Not building the project at all seems unlikely, as Thompson said it would leave much of the street without sidewalks and could force the refunding of federal money. But it also appears that tweaks are possible.
The $7 million Sandy Springs Circle project dates back to a 2010 sidewalk and path plan that grew into a larger roadway plan approved as a general concept in the City Center Master Plan public process in 2012. However, nothing more was heard about the specific, full design for the roadway and streetscape until this March, when the city unveiled it in an open house with less context and no formal presentation. The design sparked confusion and criticism—including expressions of surprise from the mayor himself. That was partly because of the length of time that had passed, partly because of increased citywide concerns about traffic, and partly because of new elements in the full design.
City staff previously said that March open house would be the only public meeting about the full design, and declined a city Planning Commission demand for a presentation at one of its regular meetings. But recently elected District 3 City Councilmember Chris Burnett, who made traffic a top campaign issue and who manages a bank on Sandy Springs Circle, requested another public meeting. The Aug. 17 presentation was the same one the City Council previously saw privately, officials said.
Dave Nickels, the Planning Commission member who once blasted the design as “stupid” and pushed for another public meeting, attended the Aug. 17 presentation. He said he remains unconvinced the project is worth the cost and joked, “Traffic calming’s going to be when someone tries to parallel park. The wreck is going to stop a lot of cars.”

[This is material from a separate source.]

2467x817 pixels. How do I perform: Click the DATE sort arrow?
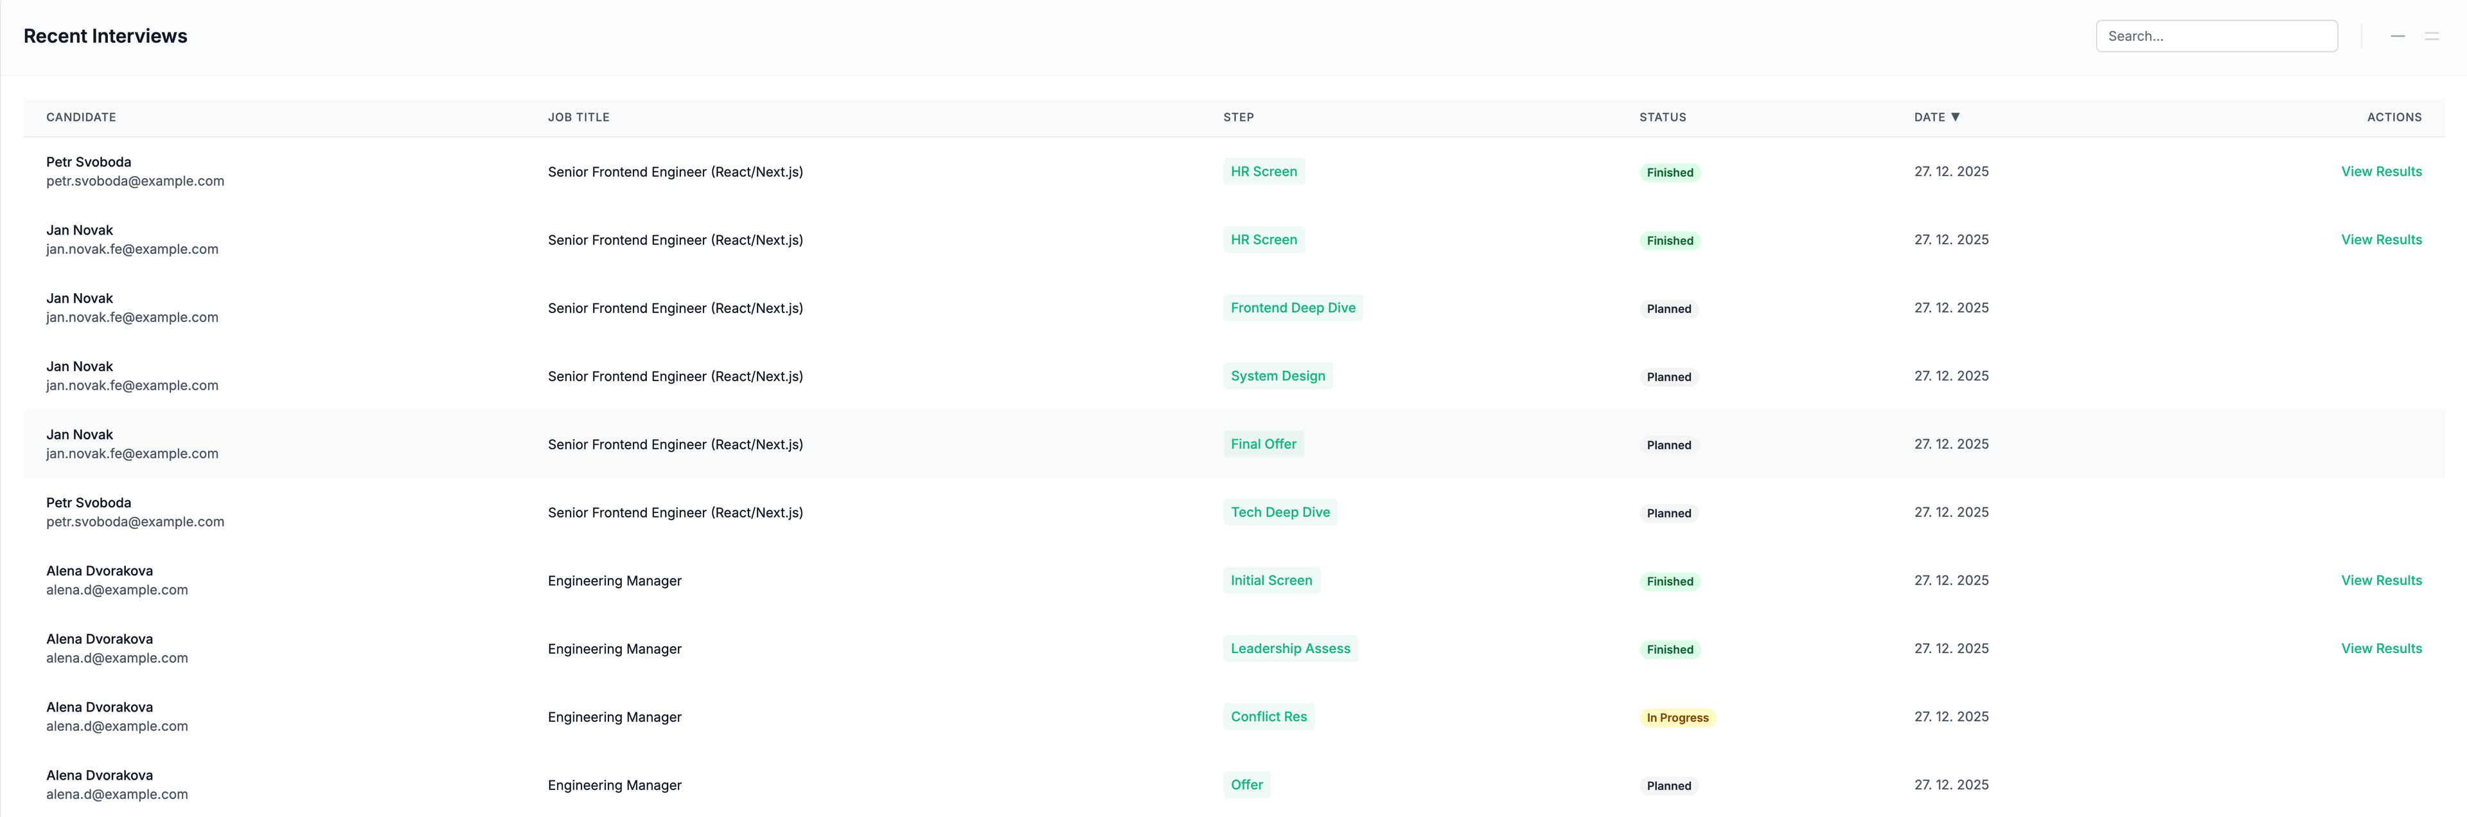[x=1955, y=117]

Asked why the city didn’t just give the presentation to the public from the start, McDonough variously denied the process was different from other projects; responded with lengthy silence; and said the project was widely known while blaming traditional and social media for stirring controversy. But McDonough also said that “we adapt” and improve city processes from time to time to remain responsive to the public.
“The mayor and the new councilman [Burnett] heard concerns and that’s why we had the meeting tonight,” McDonough said.
“Consensus was, poeple like the idea of a boulevard…People like walkability,” McDonough said, adding that he also heard, “People are concerned about parallel parking.”
Mayor Paul emphasized the design’s origins in the publicly approved City Center Master Plan with its goal of a walkable community. “So be careful what you tell us, because we take it seriously,” he said of how the city’s planning is responsive to public input.